89. In our view, it will be less likely that the separate issues arising under s 79(2) and s 79(4) will be conflated if judges refrain from evaluating contributions and other relevant factors in percentage or monetary terms until they have first determined that it would be just and equitable to make an order. Ultimately, however, appellate error will not be demonstrated if it is possible to ascertain, either by reference to an express finding or by necessary inference, that the trial judge has given separate consideration to the two issues.
In the subsequent decision of Chapman & Chapman (2014) FLC 93-592 (“Chapman”), their Honours Strickland and Murphy J stated, with regard to Bryant CJ and Thackray J’s interpretation of the High Court’s decision of Stanford in Bevan, that:
25. If the plurality intended that a consideration of the s 79(4) matters is mandatory in answering the s79(2) question, we respectfully disagree.

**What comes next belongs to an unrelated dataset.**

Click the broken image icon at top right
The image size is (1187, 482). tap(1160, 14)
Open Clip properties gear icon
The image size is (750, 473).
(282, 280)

26. The judgment in Stanford points, in our view, to the opposite conclusion. In particular:
• The “…range of potentially competing considerations” and the consequent impossibility of charting the “metes and bounds” of what is just and equitable (at [36]);
• The ready satisfaction of the s 79(2) requirement in “many cases” by the fact of separation (at [42]);
• The statement that “it will be just and equitable” to make an order in “many cases” by reason of the “…choice made by one or both of the parties…” to end the marriage (at [42]);
• Equally, the statement that “it will be just and equitable” to make an order “in many cases” because “…there is not and will not thereafter be the common use of property by the husband and wife” (at [42], emphasis in original);
• The reiteration that: “…nothing in these reasons should be understood as attempting to chart the metes and bounds of what is ‘just and equitable’ (at [46]); and,
• The further reiteration that nothing in their Honours’ reasons is “…intended to deny the importance of considering any countervailing factors which may bear upon what, in all the circumstances of the particular case, is just and equitable” (at [46]).

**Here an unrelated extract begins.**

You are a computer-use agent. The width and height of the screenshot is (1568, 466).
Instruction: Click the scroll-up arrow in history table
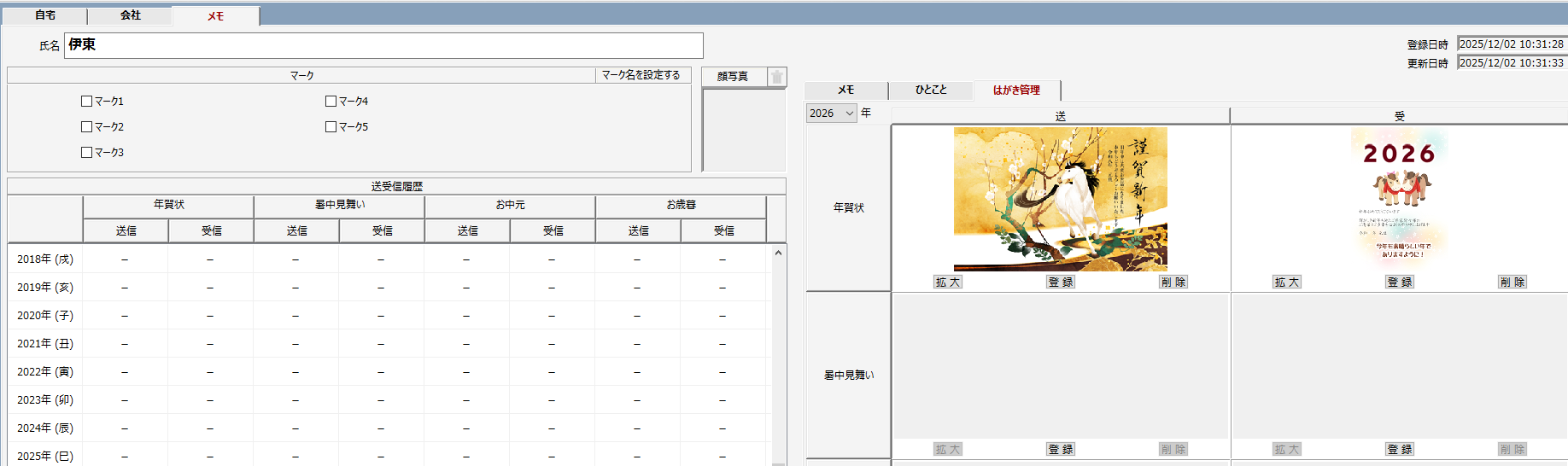pyautogui.click(x=778, y=253)
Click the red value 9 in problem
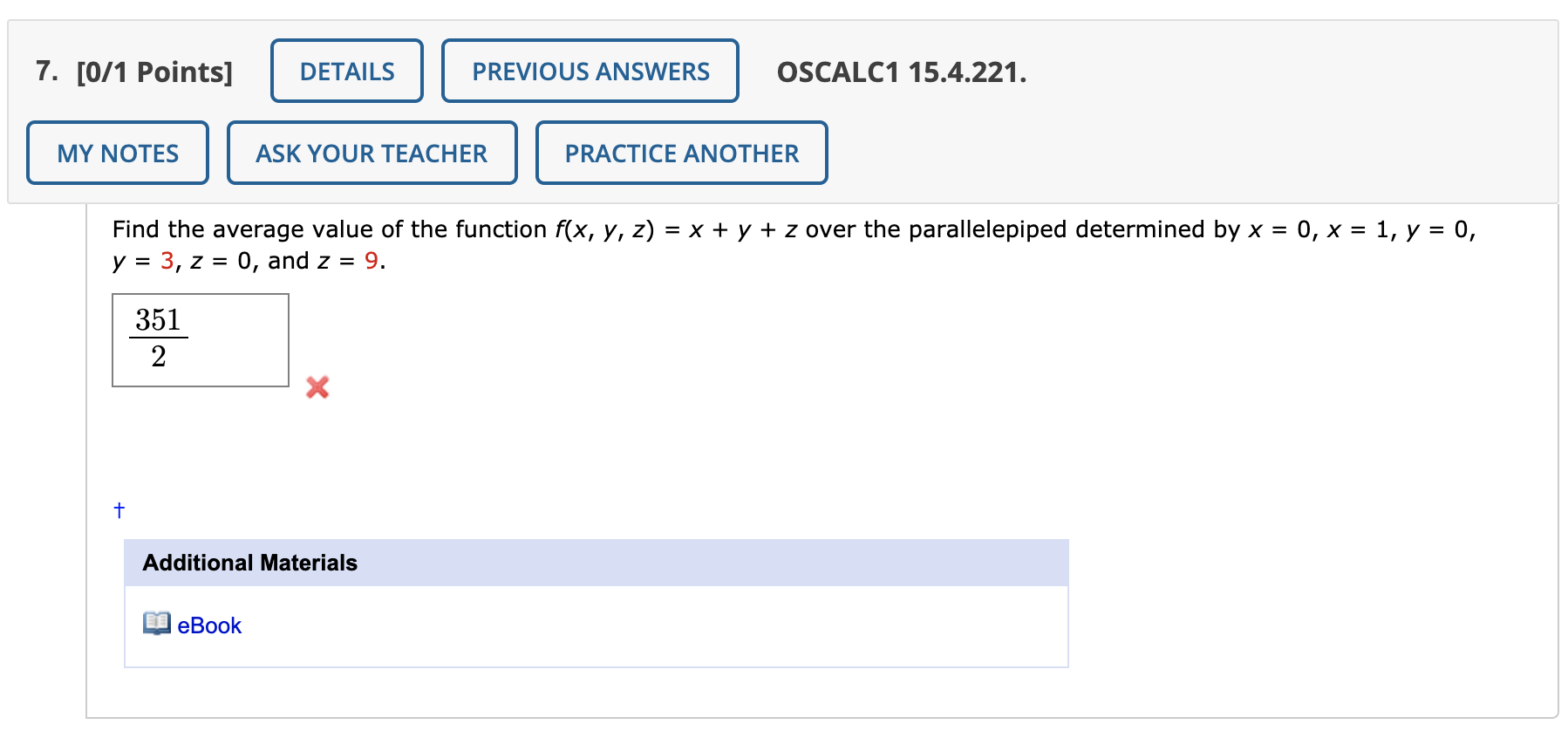The width and height of the screenshot is (1568, 731). 372,261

27. Further, and crucially, in “applying s 79 in this case” the Justices of the High Court did not themselves take into account the matters in s 79(4). Indeed [51] of the judgment suggests they eschewed those s 79(4) matters relating to contribution. If, as the plurality held in Bevan, it is a “…requirement to consider the s 79(4) matters…” (emphasis added) in determining if, pursuant to s 79(2), it is just and equitable to make any order it is, respectfully, inconceivable that their Honours in Stanford would not have done so.
In Chapman, her Honour Bryant CJ agreed with Strickland and Murphy JJ’s interpretation of Stanford and posited at [4] that the reasons of the plurality in Bevan, despite some “infelicity of expression” at [84] and [85] of that judgement, did not lead to a conclusion that it is a mandatory requirement for the Court to consider s 79(4) matters when determining the s 79(2) question. Her Honour outlined, at [5] – [6], in relation to the intention of the plurality’s reasons in Bevan (bold emphasis in original) that:
5. The point being made by the plurality at [84] is that it would be inappropriate to limit the wide discretion conferred by s 79(2) by requiring the Court to ignore the matters referred to in s 79(4). This is so because the matters referred to in subparagraphs (a) to (c) of s 79(4) in particular, would be likely to embrace much of the factual substratum on which any exercise of discretion would be based.

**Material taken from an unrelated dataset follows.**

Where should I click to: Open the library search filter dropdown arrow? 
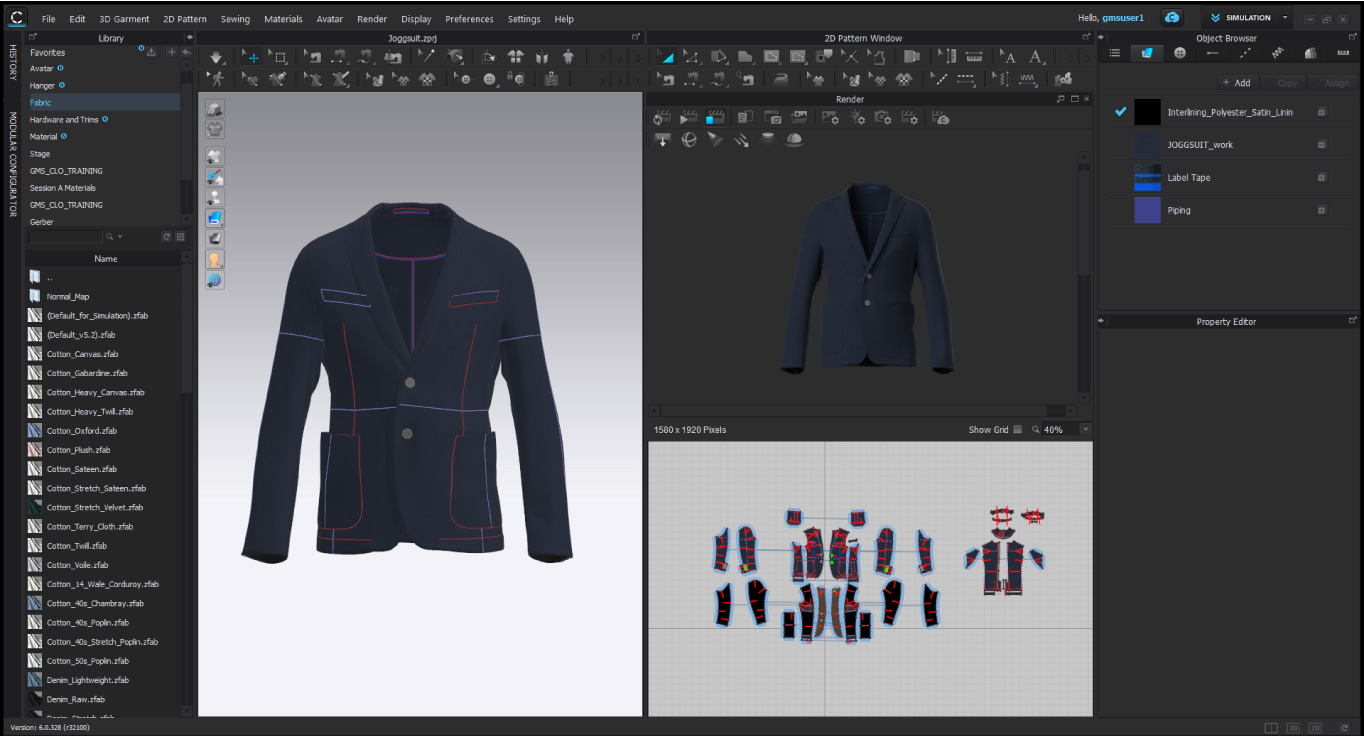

6. The infelicity of expression to which I have referred appears in the opening words of [85], which I accept can be read as requiring the Court to consider, in every case, the matters in s 79(4) when determining whether the requirements of s X have been met. This was not the intention. Rather, the paragraph was designed to highlight the potential for conflation of the two separate issues as a result of the appearance of the words “(if any)” in the opening sentence of s 79(4).
Her Honour continued, at [9], that she agreed with the position of the majority that s 79(4) matters were not required to be considered when determining the s 79(2) question, although they may serve to inform the decision:
9. Whatever differences may exist as to the meaning of [84] and [85] of Bevan, I am in agreement with Strickland and Murphy JJ that it is not a requirement to take account of the matters in s 79(4) when considering the question of whether it is just and equitable to make any order under s 79(2). But as long as they are seen as separate and not conflated, the factors in s 79(4) have the potential to inform the decision under s 79(2), along with all other relevant considerations, as Murphy J held in Watson & Ling [2013] FamCA 57 at [12], citing Stanford at [40].
With respect to the Court’s consideration of s 75(2) matters, her Honour outlined:
39. The consideration of the relevant matters referred to in s 75(2) of the Act, pursuant to s 79(4), like the assessment of contributions, is holistic. Also, like the assessment of contributions, it is not an accounting exercise.
40. In addition, and important to the arguments in this appeal, a trial judge is obliged to “…consider the effect of the findings as to contribution on the respective positions of the parties, before proceeding to determine whether any adjustment was warranted pursuant to section 75(2)” (Willis & Willis [2007] FamCA 819, at [50]). In that respect, the nature and form of the property or superannuation interests comprising a party’s entitlement, and not just the dollar value of that entitlement are clearly central to achieving justice and equity as s 79 requires.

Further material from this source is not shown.